Places of Welcome

Places of Welcome

The UK Government’s drive to deal with loneliness and isolation comes at a time when there is increased pressure on local services, particularly those that cater for the most vulnerable and isolated. There are many factors which can induce feelings of fear and isolation, among them threats to our identity and sense of belonging. In the run up to Brexit some members of our communities have certainly felt less welcome than others. It does look as though government policy is on the one hand contributing to isolation and on the other attempting to deal with it. Balanced if nothing else.

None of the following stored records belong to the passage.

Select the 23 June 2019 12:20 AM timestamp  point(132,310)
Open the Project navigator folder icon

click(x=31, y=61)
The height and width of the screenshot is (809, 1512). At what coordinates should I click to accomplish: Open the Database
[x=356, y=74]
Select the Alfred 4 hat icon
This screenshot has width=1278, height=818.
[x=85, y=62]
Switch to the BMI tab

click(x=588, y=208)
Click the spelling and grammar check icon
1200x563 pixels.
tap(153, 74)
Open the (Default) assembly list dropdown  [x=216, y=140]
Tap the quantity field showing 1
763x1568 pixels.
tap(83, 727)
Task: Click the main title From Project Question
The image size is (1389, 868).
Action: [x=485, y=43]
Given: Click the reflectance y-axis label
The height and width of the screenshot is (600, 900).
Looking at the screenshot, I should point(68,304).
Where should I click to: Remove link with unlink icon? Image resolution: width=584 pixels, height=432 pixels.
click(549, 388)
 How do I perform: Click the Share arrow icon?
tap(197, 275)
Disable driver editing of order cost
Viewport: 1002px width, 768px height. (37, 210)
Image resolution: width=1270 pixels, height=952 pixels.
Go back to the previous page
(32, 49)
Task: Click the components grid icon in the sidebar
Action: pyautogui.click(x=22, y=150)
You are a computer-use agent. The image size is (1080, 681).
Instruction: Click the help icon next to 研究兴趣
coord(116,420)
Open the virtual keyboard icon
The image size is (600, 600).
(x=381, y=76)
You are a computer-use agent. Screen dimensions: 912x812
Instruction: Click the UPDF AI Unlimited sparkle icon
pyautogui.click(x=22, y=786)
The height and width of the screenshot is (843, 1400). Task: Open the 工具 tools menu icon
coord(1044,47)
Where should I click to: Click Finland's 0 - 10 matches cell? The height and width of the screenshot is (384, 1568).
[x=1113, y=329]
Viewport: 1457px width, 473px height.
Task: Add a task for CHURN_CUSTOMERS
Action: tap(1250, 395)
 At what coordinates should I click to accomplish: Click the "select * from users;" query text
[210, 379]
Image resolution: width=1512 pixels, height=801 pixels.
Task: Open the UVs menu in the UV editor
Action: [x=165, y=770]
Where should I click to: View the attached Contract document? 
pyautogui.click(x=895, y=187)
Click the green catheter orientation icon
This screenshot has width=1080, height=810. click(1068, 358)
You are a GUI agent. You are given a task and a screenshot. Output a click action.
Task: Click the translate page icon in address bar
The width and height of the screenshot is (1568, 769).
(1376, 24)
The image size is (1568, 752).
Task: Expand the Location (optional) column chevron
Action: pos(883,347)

To be fair there are many reasons for loneliness and isolation. At particular stages of life feelings of loneliness and isolation can be a particular problem – people displaced from their home, those going through the asylum process, single parents struggling to look after young children, those facing disability issues, the bereaved, the unemployed and the retired to name but a few.

Loneliness can affect anyone including young people and the solution is not necessarily to provide expensive specialist services but in the first place creating spaces for people to feel safe and grow supportive relationships – something the church is really, really good at. Simply sitting down with someone and having a cup of tea or a cake is a great place to start.

Over the last year Wellsprings Together, a joint venture between the Anglican Diocese of Leeds and the Church Urban Fund has been piloting a scheme in Bradford called Places of Welcome. The Places of Welcome network is a national initiative which draws together churches, community organisations and other faith groups to develop safe spaces for people to belong and relate well to one another. The Places of Welcome Network works closely with local authorities to identify areas of greatest need and to make the best use of available resources.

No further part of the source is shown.